* _SUPPLIED DATA_:
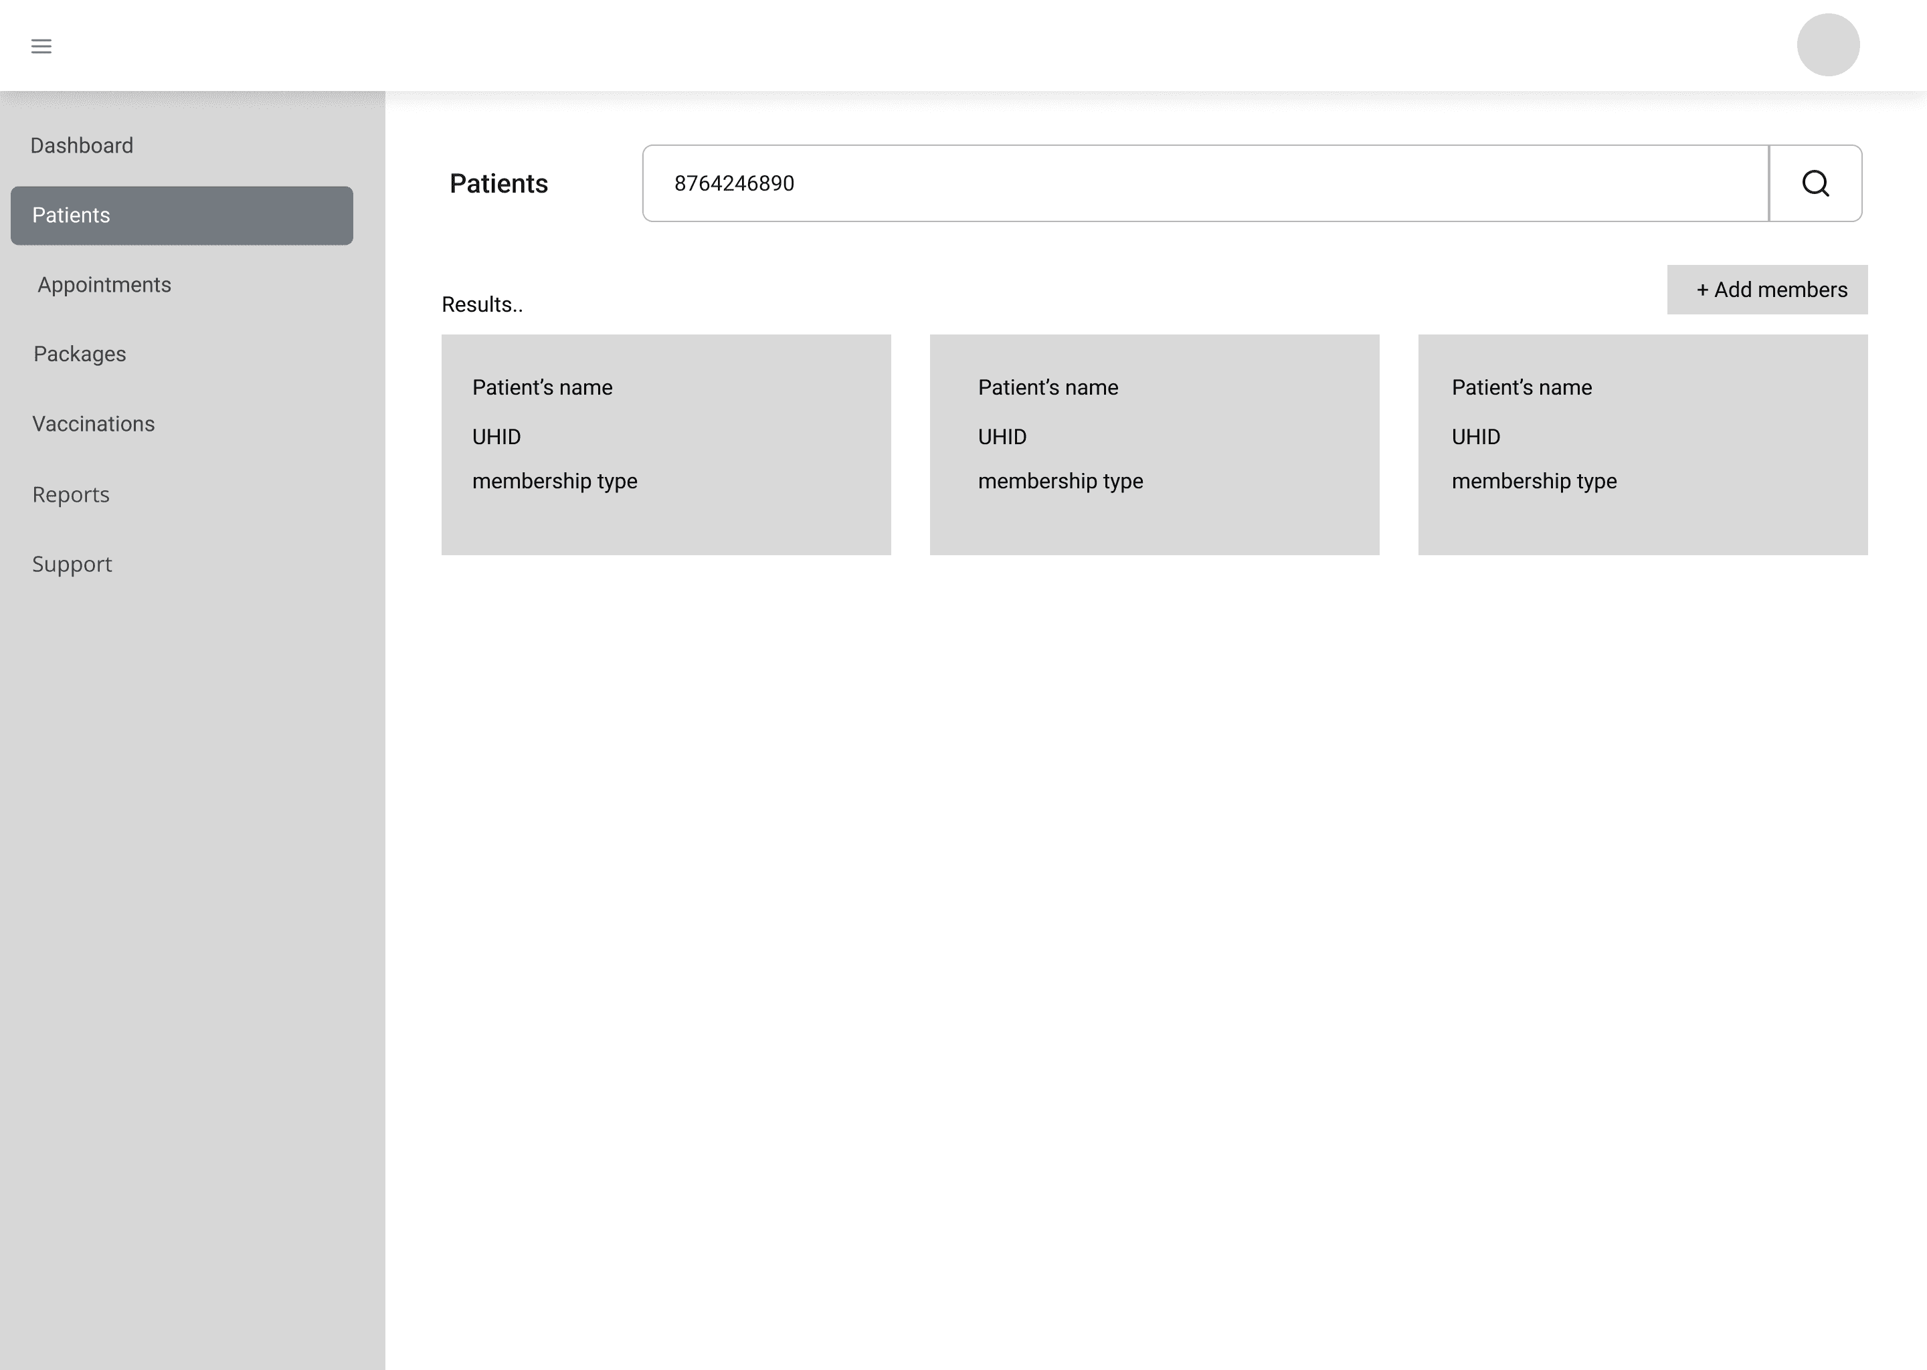Image resolution: width=1927 pixels, height=1370 pixels.
Task: Navigate to Vaccinations page
Action: [x=93, y=424]
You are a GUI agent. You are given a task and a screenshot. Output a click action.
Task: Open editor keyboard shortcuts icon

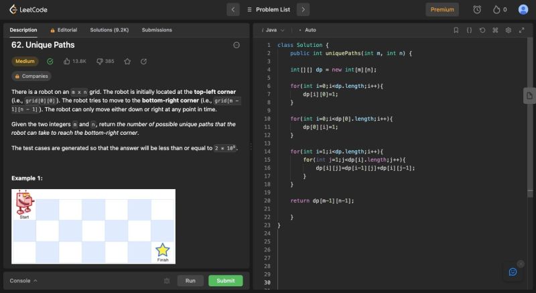coord(495,30)
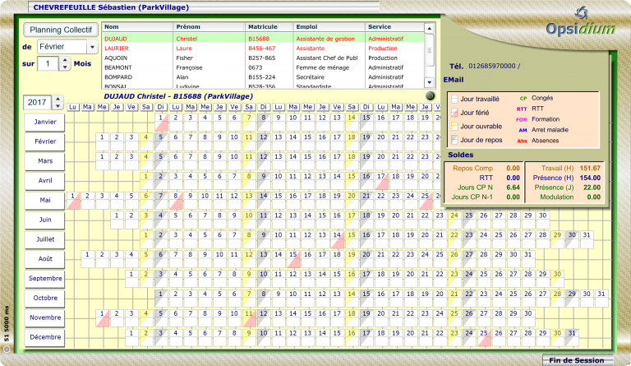Toggle the Jour travaillé legend box
Screen dimensions: 631x366
tap(454, 99)
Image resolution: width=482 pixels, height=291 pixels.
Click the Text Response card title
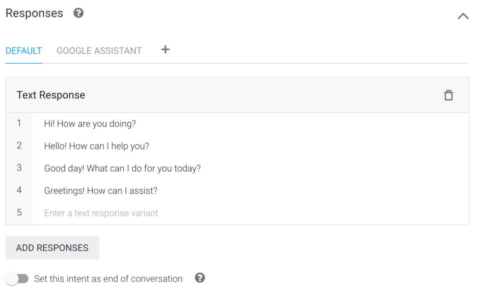[51, 95]
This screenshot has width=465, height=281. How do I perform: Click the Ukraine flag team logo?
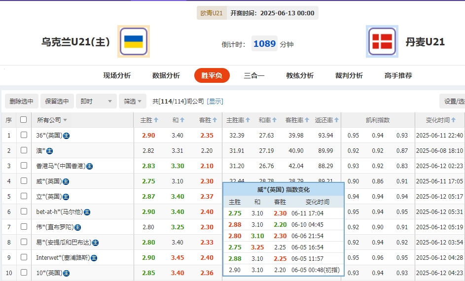pyautogui.click(x=133, y=42)
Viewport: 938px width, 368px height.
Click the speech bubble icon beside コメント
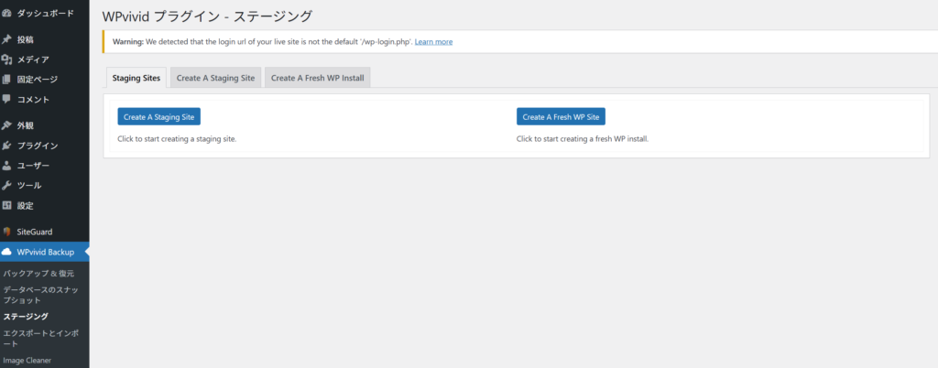pyautogui.click(x=7, y=99)
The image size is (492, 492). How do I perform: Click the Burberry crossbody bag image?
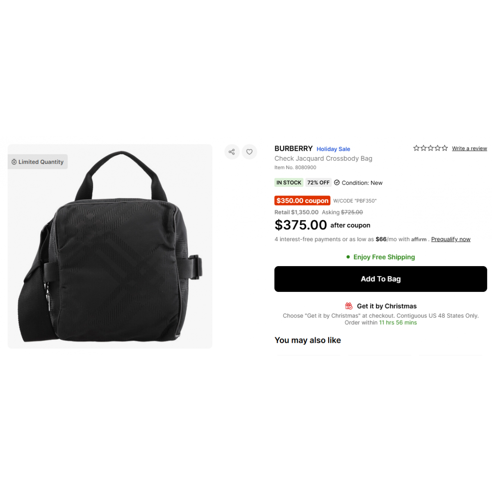(110, 246)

* _GIVEN TASK_:
Copy out everything from the line containing "The image size" down to the last of the lines above, both ends included, and leave the pictures out of your answer.

* _EXERCISE RESPONSE_:
The image size is (492, 492). How do I perform: Click the Burberry crossbody bag image?
(110, 246)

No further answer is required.